Mayoritas penduduk Kabupaten Bogor ialah suku Sunda, Jawa, dan Betawi. Adapun etnik asli Kabupaten Bogor adalah Suku Sunda. Kabupaten Bogor adalah salah satu kabupaten dengan etnik Tionghoa yang jumlahnya relatif sedikit di Indonesia. Hanya 6% penduduk Kabupaten Bogor adalah etnik di luar suku Sunda, Jawa, dan Betawi.

Tabel 4.1: Komposisi Penduduk Berdasarkan Etnik di Kota Bogor

Sumber: Badan Pusat Statistik Kabupaten Bogor, 2015

Kota Bogor dijadikan tempat pendirian Mesjid jami’ Tan Kok Liong, menurut bapak Anton Medan karena suasana lingkungan yang mendukung untuk kegiatan keagamaan dan pendidikan. Selain itu Kota Bogor ini adalah kota penyangga ibukota Jakarta sebagai kota metropolitan, yang menjadi pusat kegiatan ekonomis, politis, sosial di Indonesia. Letaknya yang dekat dengan Jakarta dapat menjadi pusat kegiatan umat Islam Indonesia, baik yang beretnik Indonesia natif, maupun pendatang dunia seperti Tionghoa, Arab, India, dan lain-lainnya.
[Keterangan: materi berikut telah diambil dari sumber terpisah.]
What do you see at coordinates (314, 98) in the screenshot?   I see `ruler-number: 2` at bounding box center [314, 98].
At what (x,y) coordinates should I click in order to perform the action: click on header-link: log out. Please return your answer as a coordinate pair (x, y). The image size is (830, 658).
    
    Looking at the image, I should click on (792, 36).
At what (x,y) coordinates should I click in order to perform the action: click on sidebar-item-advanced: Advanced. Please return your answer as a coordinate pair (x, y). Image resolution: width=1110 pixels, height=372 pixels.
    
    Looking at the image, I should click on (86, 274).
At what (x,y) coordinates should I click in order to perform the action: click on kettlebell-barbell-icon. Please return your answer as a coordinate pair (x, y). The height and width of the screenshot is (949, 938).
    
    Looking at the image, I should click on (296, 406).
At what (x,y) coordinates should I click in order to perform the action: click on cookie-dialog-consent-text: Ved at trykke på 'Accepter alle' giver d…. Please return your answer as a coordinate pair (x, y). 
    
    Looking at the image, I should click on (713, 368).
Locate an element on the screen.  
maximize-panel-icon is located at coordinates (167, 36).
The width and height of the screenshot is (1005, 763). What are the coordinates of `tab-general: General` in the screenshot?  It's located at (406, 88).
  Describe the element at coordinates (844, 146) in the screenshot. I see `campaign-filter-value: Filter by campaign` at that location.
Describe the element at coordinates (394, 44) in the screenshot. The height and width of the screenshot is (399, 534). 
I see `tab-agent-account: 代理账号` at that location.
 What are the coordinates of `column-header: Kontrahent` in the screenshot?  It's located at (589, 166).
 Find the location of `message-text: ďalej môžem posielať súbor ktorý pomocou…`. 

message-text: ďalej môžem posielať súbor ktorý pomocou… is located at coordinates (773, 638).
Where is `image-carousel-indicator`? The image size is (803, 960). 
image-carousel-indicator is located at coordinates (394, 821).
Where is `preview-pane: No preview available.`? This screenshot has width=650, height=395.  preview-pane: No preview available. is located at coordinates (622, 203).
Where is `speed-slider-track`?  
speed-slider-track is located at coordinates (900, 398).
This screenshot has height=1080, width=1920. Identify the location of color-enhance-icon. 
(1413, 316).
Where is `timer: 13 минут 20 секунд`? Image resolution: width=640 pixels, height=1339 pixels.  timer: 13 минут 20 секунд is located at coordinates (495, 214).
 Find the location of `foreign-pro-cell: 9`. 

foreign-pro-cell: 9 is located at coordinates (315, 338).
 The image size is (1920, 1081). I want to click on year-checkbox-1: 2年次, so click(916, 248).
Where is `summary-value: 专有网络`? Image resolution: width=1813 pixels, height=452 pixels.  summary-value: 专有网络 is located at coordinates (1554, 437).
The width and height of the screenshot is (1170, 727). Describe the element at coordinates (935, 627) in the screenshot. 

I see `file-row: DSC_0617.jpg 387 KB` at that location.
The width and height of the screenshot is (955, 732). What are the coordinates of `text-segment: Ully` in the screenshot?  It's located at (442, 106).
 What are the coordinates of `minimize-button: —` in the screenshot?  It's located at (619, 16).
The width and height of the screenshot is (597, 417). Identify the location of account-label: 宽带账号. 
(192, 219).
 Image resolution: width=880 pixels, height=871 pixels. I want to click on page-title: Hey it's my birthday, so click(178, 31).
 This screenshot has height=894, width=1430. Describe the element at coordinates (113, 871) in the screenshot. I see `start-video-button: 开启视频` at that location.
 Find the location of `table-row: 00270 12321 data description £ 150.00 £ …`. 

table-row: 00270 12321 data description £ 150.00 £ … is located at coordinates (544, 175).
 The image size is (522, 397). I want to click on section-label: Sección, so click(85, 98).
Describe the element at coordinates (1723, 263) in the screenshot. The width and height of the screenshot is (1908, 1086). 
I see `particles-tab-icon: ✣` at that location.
Alasan didirikannya Masjid Jami’ Tan Kok Liong, Pondok Pesantren Attaibin, dan Kator Pusat PITI di Kota Bogor ini dijelaskan oleh Anton Medan saat wawancara penulis dengan beliau pada 12 Desember 2015 yang lalu sebagai berikut.

Mengapa saya mendirikan Pondok Pesantren Attaibin, juga Kantor Pusat Persatuan Islam Tionghoa Indonesia (PITI), dan Masjid Jami’ dengan nama saya Tan Kok Liong adalah dengan alasan bahwa tempat ini adalah tempat yang sesuai untuk kegiatan agama dan pendidikan agama Islam. Selain itu, tempat ini juga dekat dengan ibukota negara kita, Jakarta, yang tentunya menjadi lebih mudah akses ke tempat pusat Islam ini. Bogor yang mayoritas penduduknya beretnis Sunda bersama Jawa dan betawi adalah sebagai umat Islam, yang dengan mudah menerima saudara-saudara Tionghoa muslim di kawasan ini. Itulah alasan-alasan mengapa saya mendirikan pusat pendidikan dan aktivtas agama Islam di tempat ini.